2. Kelas dua, air yang diperuntukannya dapat digunakan untuk prasarna/sarana rekreasi air.
pembudidayaan ikan air tawar. peternakan, air untuk mengairi pertanian, dan peruntukan
lain yang mempersyaratkan mutu air yang sama dengan kegunaan tersebut.
3. Kelas tiga, yang diperuntukannya dapat digunakan untuk pembudidayaan ikan air tawar,
peternakan, air untuk mengairi pertamanan, dan peruntukan lain yang persyaratan mutu
air yang sama dengan kegunaan tersebut.
4. Kelas empat, air yang diperuntukannya lain yang mempersyaratkan mutu air yang sama
dengan kegunaan tersebut.
2.3 Tata Guna Lahan dan Pengaruhnya Terhadap Kualitas Air
Proses penataan ruang mempunyai pengaruh yang sangat besar terhadap kegiatan
permukiman dan pengelolaan sumberdaya air dengan mengacu kepada Undang-undang No.
24 tahun 1992 tentang Penataan Ruang disebutkan bahwa penataan ruang mencakup
pengembangan lahan, air, udara dan sumber daya lainnya. Dengan demikian pengelolaan
sumberdaya air adalah bagian dari penataan ruang.

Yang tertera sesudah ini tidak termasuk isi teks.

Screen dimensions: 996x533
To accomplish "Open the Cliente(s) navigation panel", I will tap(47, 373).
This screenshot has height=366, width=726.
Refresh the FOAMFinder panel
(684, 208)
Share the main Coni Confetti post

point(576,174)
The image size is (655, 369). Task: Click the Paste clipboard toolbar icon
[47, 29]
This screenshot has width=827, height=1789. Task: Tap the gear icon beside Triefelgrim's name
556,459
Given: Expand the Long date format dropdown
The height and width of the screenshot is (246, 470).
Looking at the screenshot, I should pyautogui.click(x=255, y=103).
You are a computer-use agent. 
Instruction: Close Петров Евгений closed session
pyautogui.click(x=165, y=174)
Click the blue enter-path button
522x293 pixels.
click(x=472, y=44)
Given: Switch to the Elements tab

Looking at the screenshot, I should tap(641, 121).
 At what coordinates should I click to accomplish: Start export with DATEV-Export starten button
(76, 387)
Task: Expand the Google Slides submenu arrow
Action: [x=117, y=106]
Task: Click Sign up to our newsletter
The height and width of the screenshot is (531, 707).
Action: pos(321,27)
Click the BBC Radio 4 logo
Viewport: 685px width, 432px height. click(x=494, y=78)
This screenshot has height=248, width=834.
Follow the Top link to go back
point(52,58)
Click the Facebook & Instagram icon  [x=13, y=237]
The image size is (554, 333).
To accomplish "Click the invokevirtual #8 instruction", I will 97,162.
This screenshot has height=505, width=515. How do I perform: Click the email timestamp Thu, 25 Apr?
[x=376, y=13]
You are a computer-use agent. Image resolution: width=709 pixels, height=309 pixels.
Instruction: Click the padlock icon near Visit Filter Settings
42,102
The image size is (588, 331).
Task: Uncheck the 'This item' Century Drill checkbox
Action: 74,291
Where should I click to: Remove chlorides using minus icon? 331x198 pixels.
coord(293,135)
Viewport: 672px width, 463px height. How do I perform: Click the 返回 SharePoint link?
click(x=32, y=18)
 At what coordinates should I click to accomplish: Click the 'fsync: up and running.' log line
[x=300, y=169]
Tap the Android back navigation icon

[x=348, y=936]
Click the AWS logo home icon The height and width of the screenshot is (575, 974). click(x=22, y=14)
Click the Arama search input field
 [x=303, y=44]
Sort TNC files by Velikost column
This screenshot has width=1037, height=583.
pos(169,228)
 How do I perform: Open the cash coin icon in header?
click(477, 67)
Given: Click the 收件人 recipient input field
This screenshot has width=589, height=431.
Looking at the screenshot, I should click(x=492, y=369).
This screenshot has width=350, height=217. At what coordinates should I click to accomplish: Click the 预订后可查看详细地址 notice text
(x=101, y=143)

Pengaruh guna lahan pada masalah air baku terlihat pada penggunaan lahan antara
lain permukiman, perdagangan/jasa atau industri di sekitar lokasi sumber air baku seperti di
waduk/dam, sehingga segala aktivitas dan perubahan yang terjadi di kawasan tersebut
memberi dampak pengaruh pada sumber air baku melalui jaringan aliran drainase baik alam
maupun buatan yang menghubungkan antara kawasan tersebut dengan sumber air baku,
dengan dipengaruhi oleh kondisi alam dan lingkungan antara lain bentuk topografi, kepadatan
bangunan, jumlah penduduknya, kegiatan penduduknya dan jenis tanahnya (Sugiarto,
2005:38).
Kondisi topografi yang landai selalu menjadi pilihan penduduk untuk tinggal di
tempat tersebut dengan pertimbangan ekonomis, teknis, maupun aksesbilitasnya menjadikan
tempat tersebut sebagai konsentrasi persebaran penduduk. Perkembangan penduduk dengan
segala aktifitasnya selalu menghasilkan limbah baik padat maupun cair, dengan segala bentuk
perilaku, pengetahuan dan budaya masyarakat yang beraneka ragam juga berpengaruh di
dalam perlakuan mereka terhadap limbah yang dihasilkan. Pada umumnya perumahan
masyarakat padat penduduk tidak mempunyai lahan yang cukup luas disamping alasan
ekonomis untuk membuat sumur resapan yang berguna untuk meresapkan limbah rumah
tangga baik dari kamar mandi maupun dari dapur. Sedangkan limbah lain yang dihasilkan
berasal dari industri rumah tangga maupun dari hasil aktifitas perdagangan/jasa, seperti
rumah makan, pasar, laundry dan lain-lain. Biasanya limbah tersebut langsung dialirkan
melalui pipa ke dalam saluran drainase lingkungan dan terkadang sampah juga ikut dibuang
ke saluran ini, dimana alirannya akan menuju ke saluran drainase perkotaan yang akan
mengalir menurut kondisi topografinya menuju laut atau sumber air baku seperti dam atau
waduk, hal ini akan semakin parah jika hujan turun karena berkurangnya daerah resapan
maka kecepatan run off semakin bertambah, sehingga limbah akan terbawa aliran air hujan
dengan cepat menuju sumber air baku. Akibatnya sumber air menjadi tercemar, dikarenakan
sumber air tersebut digunakan sebagai air baku yang akan diolah menjadi air bersih maka
pada akhirnya air bersih yang dihasilkan menjadi sangat mahal.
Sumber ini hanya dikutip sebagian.